Comme tout nouveau moyen de déplacement, l’ascenseur n’a pas été épargné par les inquiétudes des médecins qui parlaient, à ses début, du «mal de l’ascenseur». Le déplacement des organes du corps en cas d’arrêt brusque allait créer des nausées, la proximité des usagers favoriserait la propagation des maladies contagieuses sans parler des conséquences psychologiques. C’est avec les premiers ascenseurs qu’apparaît, en psychiatrie, la notion de claustrophobie. S’ajoutent à cette liste les problèmes de politesse. Un homme doit-il enlever son chapeau en présence d’une femme dans la cabine?
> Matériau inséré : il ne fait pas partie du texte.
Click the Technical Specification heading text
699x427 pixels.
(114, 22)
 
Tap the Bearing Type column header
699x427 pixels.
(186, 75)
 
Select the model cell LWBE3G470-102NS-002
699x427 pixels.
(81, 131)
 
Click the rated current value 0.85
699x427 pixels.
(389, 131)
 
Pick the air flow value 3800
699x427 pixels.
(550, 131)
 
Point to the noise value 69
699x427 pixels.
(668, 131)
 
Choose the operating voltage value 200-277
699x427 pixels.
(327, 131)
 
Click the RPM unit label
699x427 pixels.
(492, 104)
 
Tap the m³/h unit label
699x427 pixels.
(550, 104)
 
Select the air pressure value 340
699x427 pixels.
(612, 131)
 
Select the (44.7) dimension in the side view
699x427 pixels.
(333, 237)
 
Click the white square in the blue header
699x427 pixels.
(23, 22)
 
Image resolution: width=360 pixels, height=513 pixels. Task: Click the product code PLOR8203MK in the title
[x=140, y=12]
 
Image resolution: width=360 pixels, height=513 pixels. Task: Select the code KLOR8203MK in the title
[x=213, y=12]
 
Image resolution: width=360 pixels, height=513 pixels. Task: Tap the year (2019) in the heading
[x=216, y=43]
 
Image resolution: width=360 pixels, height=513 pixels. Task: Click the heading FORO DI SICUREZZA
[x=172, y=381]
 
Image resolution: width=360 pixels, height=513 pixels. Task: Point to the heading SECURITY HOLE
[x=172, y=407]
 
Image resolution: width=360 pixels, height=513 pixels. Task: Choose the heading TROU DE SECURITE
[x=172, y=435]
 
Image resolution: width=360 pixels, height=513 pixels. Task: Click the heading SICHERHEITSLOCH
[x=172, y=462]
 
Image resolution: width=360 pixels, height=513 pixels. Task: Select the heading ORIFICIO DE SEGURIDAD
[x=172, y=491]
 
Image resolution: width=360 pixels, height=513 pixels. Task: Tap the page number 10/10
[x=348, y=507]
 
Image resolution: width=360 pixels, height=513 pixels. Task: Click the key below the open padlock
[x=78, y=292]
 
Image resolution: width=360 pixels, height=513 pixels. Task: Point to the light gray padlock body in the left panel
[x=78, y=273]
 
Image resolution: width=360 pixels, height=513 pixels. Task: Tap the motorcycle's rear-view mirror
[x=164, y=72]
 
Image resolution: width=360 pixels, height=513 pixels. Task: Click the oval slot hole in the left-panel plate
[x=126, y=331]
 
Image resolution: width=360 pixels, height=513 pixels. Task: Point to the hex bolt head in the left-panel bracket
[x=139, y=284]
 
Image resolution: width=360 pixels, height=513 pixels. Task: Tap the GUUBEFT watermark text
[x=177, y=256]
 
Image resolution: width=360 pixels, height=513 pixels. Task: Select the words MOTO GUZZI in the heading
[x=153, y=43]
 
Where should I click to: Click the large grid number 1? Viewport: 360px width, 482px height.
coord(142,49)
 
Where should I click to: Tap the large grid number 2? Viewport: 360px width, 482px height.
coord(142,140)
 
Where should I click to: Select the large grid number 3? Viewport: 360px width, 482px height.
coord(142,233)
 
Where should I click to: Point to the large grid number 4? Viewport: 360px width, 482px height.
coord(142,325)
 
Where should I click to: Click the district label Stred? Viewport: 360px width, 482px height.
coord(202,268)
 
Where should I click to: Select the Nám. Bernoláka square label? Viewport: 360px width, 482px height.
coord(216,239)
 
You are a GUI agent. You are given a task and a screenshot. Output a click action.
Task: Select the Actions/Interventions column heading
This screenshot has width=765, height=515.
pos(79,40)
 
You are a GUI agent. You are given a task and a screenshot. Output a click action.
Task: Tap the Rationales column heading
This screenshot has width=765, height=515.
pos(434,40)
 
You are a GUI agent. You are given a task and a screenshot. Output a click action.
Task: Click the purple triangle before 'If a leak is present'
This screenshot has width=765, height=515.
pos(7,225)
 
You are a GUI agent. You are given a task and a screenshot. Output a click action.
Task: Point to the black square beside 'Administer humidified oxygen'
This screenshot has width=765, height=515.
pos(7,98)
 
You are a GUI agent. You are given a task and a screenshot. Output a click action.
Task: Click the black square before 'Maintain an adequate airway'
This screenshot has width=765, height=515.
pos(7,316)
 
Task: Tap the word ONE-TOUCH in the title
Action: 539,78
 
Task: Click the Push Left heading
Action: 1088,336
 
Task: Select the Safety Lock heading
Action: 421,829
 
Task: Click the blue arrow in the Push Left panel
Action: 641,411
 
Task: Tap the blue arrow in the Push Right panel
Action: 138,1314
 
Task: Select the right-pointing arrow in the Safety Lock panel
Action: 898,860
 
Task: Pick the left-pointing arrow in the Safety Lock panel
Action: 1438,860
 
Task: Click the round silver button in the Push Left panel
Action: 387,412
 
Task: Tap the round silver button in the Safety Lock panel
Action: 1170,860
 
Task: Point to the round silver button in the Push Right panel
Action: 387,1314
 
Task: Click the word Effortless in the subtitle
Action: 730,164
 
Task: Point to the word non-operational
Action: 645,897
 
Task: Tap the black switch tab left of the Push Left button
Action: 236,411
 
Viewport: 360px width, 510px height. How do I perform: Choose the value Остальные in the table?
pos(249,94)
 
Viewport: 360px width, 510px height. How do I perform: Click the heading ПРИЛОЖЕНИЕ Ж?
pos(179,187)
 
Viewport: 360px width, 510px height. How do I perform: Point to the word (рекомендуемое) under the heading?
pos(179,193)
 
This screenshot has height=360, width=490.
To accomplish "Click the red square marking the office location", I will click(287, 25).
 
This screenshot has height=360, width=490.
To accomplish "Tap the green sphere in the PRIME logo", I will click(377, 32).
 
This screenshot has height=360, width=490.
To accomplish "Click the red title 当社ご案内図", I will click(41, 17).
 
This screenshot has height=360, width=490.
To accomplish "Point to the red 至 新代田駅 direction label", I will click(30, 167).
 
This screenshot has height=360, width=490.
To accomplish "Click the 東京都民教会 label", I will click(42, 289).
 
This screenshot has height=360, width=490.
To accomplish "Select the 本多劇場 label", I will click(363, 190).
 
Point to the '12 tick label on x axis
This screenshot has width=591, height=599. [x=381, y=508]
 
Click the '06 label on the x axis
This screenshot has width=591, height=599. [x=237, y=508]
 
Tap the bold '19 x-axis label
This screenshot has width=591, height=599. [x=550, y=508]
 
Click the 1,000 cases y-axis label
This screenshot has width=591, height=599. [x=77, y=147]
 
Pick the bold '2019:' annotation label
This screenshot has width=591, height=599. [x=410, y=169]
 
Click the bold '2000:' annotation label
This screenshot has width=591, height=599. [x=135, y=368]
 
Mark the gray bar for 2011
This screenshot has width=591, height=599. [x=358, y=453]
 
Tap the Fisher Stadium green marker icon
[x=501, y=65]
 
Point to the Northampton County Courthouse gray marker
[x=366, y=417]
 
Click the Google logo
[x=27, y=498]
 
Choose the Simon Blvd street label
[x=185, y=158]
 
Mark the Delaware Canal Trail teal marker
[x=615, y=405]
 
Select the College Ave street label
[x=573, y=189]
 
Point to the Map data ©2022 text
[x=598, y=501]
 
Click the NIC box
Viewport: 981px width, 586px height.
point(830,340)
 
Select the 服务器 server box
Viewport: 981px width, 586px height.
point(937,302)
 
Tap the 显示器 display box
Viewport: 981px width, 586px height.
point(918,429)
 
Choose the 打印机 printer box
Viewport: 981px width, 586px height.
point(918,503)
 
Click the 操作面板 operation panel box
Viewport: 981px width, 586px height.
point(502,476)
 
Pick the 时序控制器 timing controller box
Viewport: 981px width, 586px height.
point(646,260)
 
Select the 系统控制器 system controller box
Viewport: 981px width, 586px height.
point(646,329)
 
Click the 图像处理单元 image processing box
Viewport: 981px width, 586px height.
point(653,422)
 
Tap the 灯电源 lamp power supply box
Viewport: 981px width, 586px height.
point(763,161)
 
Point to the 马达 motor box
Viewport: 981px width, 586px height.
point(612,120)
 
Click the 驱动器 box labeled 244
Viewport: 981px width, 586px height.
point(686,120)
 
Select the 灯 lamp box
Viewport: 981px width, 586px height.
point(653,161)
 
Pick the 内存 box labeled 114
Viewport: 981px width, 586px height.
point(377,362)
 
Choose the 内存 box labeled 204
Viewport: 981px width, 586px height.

L’histoire de l’ascenseur est déconcertante. «Mon but était d’aller directement à la période charnière où l’ascenseur cessa d’être cette chose étrangère pour se banaliser complètement. (…) En réalité, nous n’avons jamais franchi le seuil de la banalité», explique Andreas Bernard. Le trajet en ascenseur reste aujourd’hui encore une situation sociale à nulle autre pareille.

Le comportement des individus dans ce microcosme fait l’objet de diverses études dont il ressort que ce moyen de transport, le plus utilisé et le plus fiable au monde, est aussi le moins bien vécu. A l’heure où les occasions de s’isoler des autres sont nombreuses, l’ascenseur est devenu un des derniers espaces qui nous confronte à la présence physique d’autrui. Une confrontation embarrassante que certains évitent en privilégiant les escaliers, moins fréquentés et tellement bons pour la santé.